- From left to right: Shirley Hayden, Jeanette Washington, and Janice Evans — the final Parlet lineup in 1979

Background information
- Origin: Detroit, Michigan
- Genres: Funk, soul
- Years active: 1978–1980
- Labels: Casablanca
- Spinoff of: Parliament-Funkadelic; Brides of Funkenstein;
- Past members: Mallia Franklin Debbie Wright Jeanette Washington Shirley Hayden Janice Evans

= Parlet =

American female funk group

Parlet was an American female funk group formed in 1978 as a spin-off of Parliament-Funkadelic. Conceived by George Clinton, Parlet was envisioned as a female counterpart to the Parliament vocal group, blending streetwise funk with theatrical stage presence and bold sensuality. The group’s earliest lineup featured longtime P-Funk vocalists Debbie Wright, Jeanette Washington, and Mallia Franklin — all of whom had contributed background vocals on Parliament-Funkadelic albums throughout the mid-1970s.

== History ==
=== Formation and concept ===
Parlet was formed by funk impresario George Clinton in 1978 as a female-fronted offshoot of Parliament-Funkadelic, conceived alongside Brides of Funkenstein to highlight P-Funk’s female performers. Vocalists Debbie Wright and Jeanette Washington, both longtime members of the P-Funk vocal section, began the initial studio recordings for the group’s debut album, Pleasure Principle. During the album's development, Mallia Franklin joined the group to complete the trio, adding her voice to finish the recordings.

=== Pleasure Principle (1978) ===
Parlet’s debut album, Pleasure Principle, was released in spring 1978 on Casablanca Records. Produced by George Clinton, the album featured P‑Funk luminaries including Bootsy Collins, Garry Shider, and Bernie Worrell. The record fused heavy funk and disco rhythms, showcasing strong vocal interplay between the trio. Despite critical praise, the album was modest on the charts, merely reaching No. 55 on the Billboard R&B albums chart. Shortly after its release, Wright was forced to depart due to health concerns and was unable to promote or tour the album.

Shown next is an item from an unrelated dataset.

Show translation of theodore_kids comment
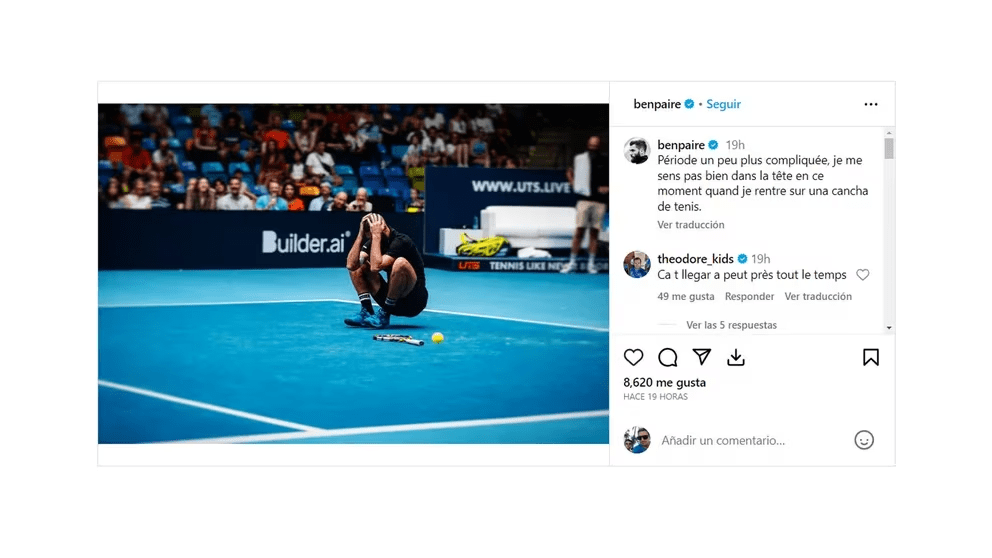The height and width of the screenshot is (558, 992). (x=818, y=296)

=== Lineup changes and Invasion of the Booty Snatchers (1979) ===
Following Wright’s exit, vocalist Shirley Hayden joined Washington and Franklin. This lineup became known for bold, energetic performances while touring with Parliament-Funkadelic. During the recording of Invasion of the Booty Snatchers, Mallia Franklin departed the group and was replaced by Janice Evans, finalizing the trio that appeared on the 1979 release. Co-produced by Clinton and Ron Dunbar, the album was backed by the newly debuted P-Funk Horns (Greg Boyer, Greg Thomas, Bennie Cowan), and featured the standout single “Ridin’ High”.

During this era, Parlet toured extensively with Parliament-Funkadelic, sharing the stage on the tail end of the Mothership Connection era. Their performances were described as “wilder than the Brides” by insiders, known for synchronized choreography and on-stage confidence that matched the collective’s theatrical flair.
George Clinton described the trio’s vocal style as delivering “the right amount of sex and soul,” affirming Parlet’s distinct persona within the wider P‑Funk universe.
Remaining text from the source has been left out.